Basta questo per fugare le tante ombre che avvolgono il sequestro lampo di quest'uomo minuto e meticoloso che da trentacinque anni accompagna in silenzio l'ascesa del Cavaliere? No, purtroppo. Perché Giuseppe Spinelli sarà anche sull'elenco del telefono di Bresso. Ma è ben difficile immaginare che siano state le pagine bianche a guidare la composita banda di mezze tacche fino alla soglia di casa Spinelli, e a lanciare la loro astronomica pretesa di riscatto. «C'è dell'altro, qualcosa di importante deve ancora succedere», si dice ieri nell'entourage del Cavaliere. Un livello superiore che potrebbe avere guidato la banda.
Nel frattempo, e in attesa degli interrogatori dei sei arrestati fissati per domani, resta una dolorosa certezza: ad andarci di mezzo, vivendo ore terribili insieme alla propria moglie, è un uomo che alle vicende giudiziarie del Cavaliere ha già pagato il suo tributo di sonni perduti. Era la metà degli anni Novanta quando la Procura di Milano scoprì per la prima volta dell'esistenza di Spinelli: si scavava sui falsi in bilancio della Fininvest, e su 91 miliardi usciti in contanti da una banca di San Marino, e si scoprì che i soldi venivano consegnati in contanti a lui, il ragioniere con studio a Milano Due, il quartiere simbolo dell'epopea berlusconiana. «Amministratore del patrimonio personale di Berlusconi» viene definito Spinelli nel primo avviso di garanzia. E il ragioniere da allora incarna, suo malgrado, un ruolo che gronda di citazioni letterarie e cinematografiche: quello del contabile preciso e silenzioso, del custode fedele dei segreti del Grande Capo. Del grigio omino che però ha visto nascere le innumerevoli finanziarie Fininvest, e ha visto da vicino la trasformazione di un costruttore visionario nel presidente del Consiglio.
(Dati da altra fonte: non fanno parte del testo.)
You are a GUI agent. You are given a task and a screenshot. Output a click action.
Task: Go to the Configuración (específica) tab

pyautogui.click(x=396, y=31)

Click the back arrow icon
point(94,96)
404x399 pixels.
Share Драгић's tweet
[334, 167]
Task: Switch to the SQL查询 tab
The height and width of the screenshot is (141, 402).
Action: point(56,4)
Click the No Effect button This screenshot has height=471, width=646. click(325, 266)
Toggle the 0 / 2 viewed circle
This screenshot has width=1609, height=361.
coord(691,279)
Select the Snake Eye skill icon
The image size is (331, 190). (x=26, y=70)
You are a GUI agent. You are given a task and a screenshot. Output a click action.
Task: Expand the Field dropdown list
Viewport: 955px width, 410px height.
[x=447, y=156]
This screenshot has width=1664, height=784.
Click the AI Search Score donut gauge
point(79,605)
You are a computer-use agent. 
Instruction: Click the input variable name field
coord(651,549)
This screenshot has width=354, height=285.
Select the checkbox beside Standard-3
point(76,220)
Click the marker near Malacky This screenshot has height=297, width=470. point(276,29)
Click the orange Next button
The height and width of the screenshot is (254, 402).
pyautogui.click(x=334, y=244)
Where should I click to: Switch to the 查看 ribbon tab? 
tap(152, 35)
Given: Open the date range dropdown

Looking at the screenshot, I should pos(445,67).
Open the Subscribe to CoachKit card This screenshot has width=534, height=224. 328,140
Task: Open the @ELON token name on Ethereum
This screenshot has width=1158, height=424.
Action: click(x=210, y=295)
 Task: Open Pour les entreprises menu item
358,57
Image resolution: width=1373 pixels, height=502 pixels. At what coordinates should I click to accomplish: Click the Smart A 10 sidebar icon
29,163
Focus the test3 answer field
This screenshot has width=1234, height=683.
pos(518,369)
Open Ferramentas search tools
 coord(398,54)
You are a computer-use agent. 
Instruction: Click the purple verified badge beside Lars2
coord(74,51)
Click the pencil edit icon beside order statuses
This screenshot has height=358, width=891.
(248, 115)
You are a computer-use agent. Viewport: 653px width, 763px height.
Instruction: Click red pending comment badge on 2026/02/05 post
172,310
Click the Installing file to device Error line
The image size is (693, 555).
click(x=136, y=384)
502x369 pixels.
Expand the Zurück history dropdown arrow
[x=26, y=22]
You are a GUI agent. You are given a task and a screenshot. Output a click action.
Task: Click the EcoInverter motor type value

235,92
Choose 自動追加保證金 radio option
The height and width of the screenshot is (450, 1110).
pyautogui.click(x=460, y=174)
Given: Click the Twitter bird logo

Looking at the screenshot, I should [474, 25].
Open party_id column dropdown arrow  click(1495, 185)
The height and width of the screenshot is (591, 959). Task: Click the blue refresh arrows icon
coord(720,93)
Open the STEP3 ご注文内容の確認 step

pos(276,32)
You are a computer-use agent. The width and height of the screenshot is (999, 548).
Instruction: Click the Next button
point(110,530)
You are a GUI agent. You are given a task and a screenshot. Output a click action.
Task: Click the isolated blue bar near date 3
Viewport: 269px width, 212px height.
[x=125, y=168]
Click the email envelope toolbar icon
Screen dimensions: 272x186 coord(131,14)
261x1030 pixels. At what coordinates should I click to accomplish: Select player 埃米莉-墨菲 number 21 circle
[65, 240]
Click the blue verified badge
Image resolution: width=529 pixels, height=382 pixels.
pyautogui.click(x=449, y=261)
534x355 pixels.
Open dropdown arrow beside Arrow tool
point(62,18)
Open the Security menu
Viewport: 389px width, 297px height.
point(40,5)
La realtà, ha sempre spiegato Spinelli, è assai più semplice: «Eseguivo le disposizioni del Dottore» (come solo la cerchia più stretta chiama Berlusconi). Lo ha ripetuto anche nell'ultima occasione, quando la sorte gli ha riservato l'ultimo tiro (che però, come si è visto, era in realtà il penultimo) catapultandolo sul palcoscenico del Rubygate. Tra le tante incombenze portate dalla gestione della cassa personale del suo principale, Spinelli aveva e ha tuttora anche quella di tradurre in contanti la prodigalità quasi compulsiva di Berlusconi. Quando si scoprì la faccenda degli appartamenti, delle bollette, dei soldi in contanti dispensati a Ruby e alle altre bellezze delle feste di Arcore, Ilda Boccassini soppesò a lungo se incriminare anche lui. Poi lo graziò. Ma in cambio a Spinelli fu imposta quella che per lui fu sofferenza allo stato puro: la sedia davanti ai giudici, le telecamere, l'inseguimento dei taccuini sui marciapiedi.
In aula, l'interrogatorio di Spinelli fu tra Moliére e Fantozzi. «Io sono solo un esecutore. Faccio quello che mi chiedono di fare». E di fronte allo stupore per la quantità di contanti portata ad Arcore, venti milioni in qualche anno, rispose serafico: «Erano buste per i bisognosi.